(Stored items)
-- Opening Marker --

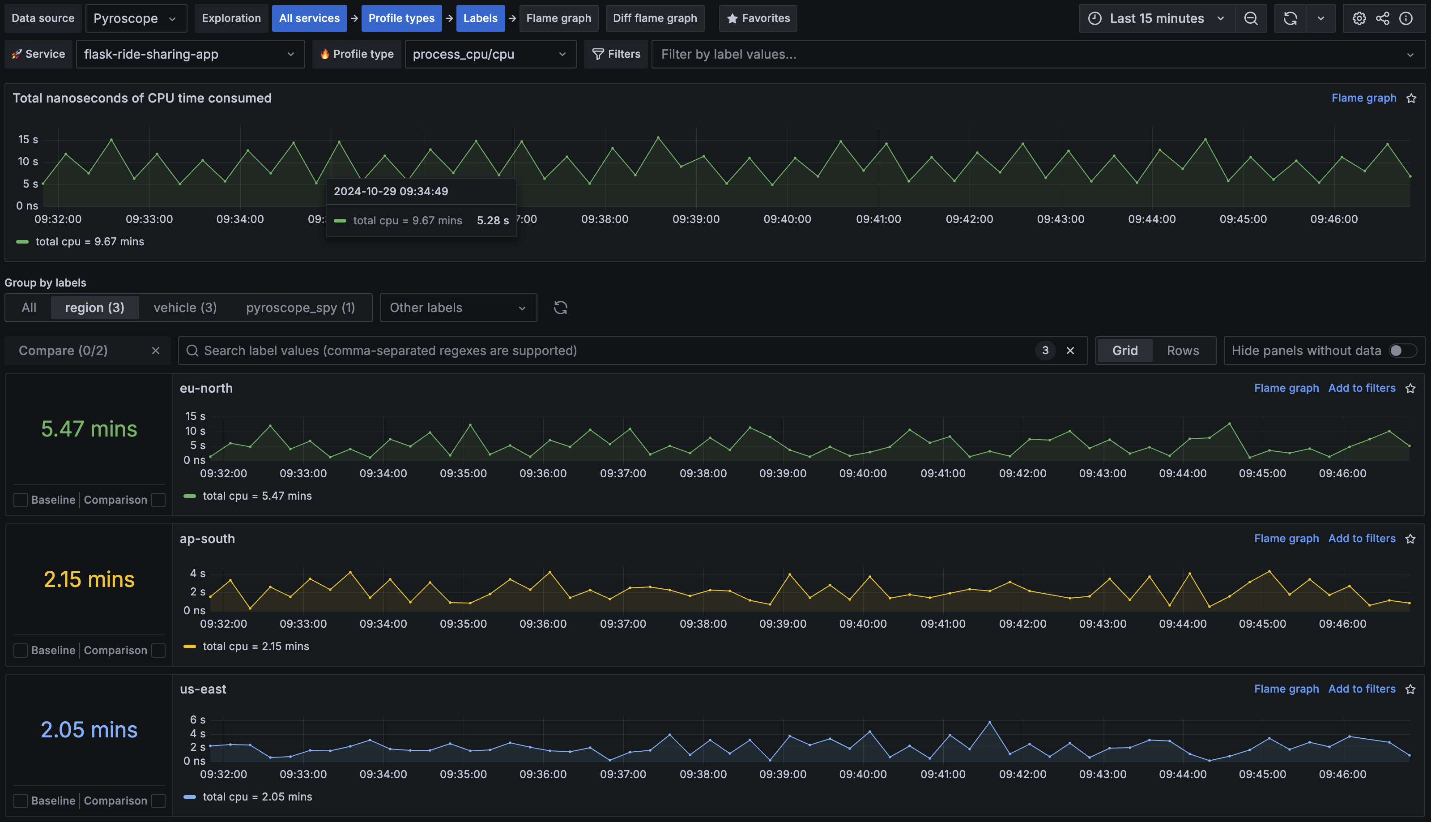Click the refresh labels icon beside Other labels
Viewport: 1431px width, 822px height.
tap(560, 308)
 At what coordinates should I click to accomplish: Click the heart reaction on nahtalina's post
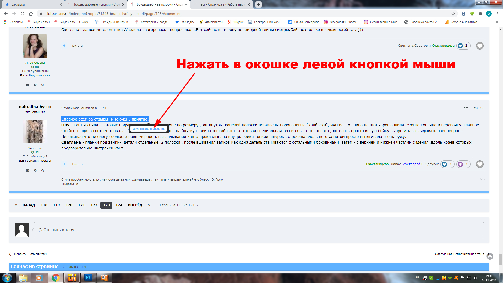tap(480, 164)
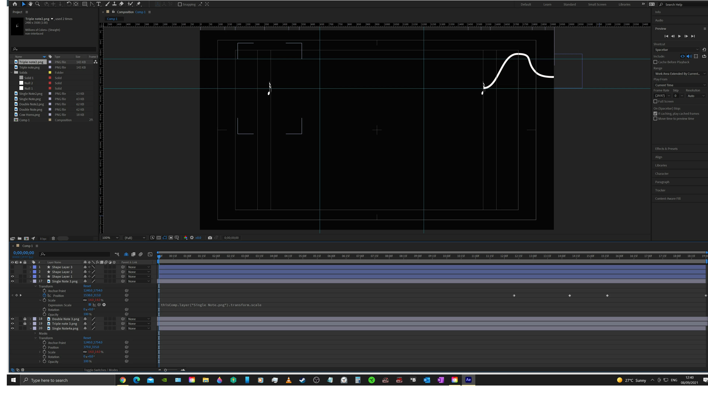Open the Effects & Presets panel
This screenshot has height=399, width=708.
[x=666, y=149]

-- Closing Marker --

§ Exercise description: Could you write out exactly the lines running from the one with "At what coordinates" through the last line of the data above, both ends kept, and omit any picture?

§ Worked solution:
 At what coordinates should I click to accomplish: Click the heart reaction on nahtalina's post
tap(480, 164)
Open the Effects & Presets panel
This screenshot has height=399, width=708.
[x=666, y=149]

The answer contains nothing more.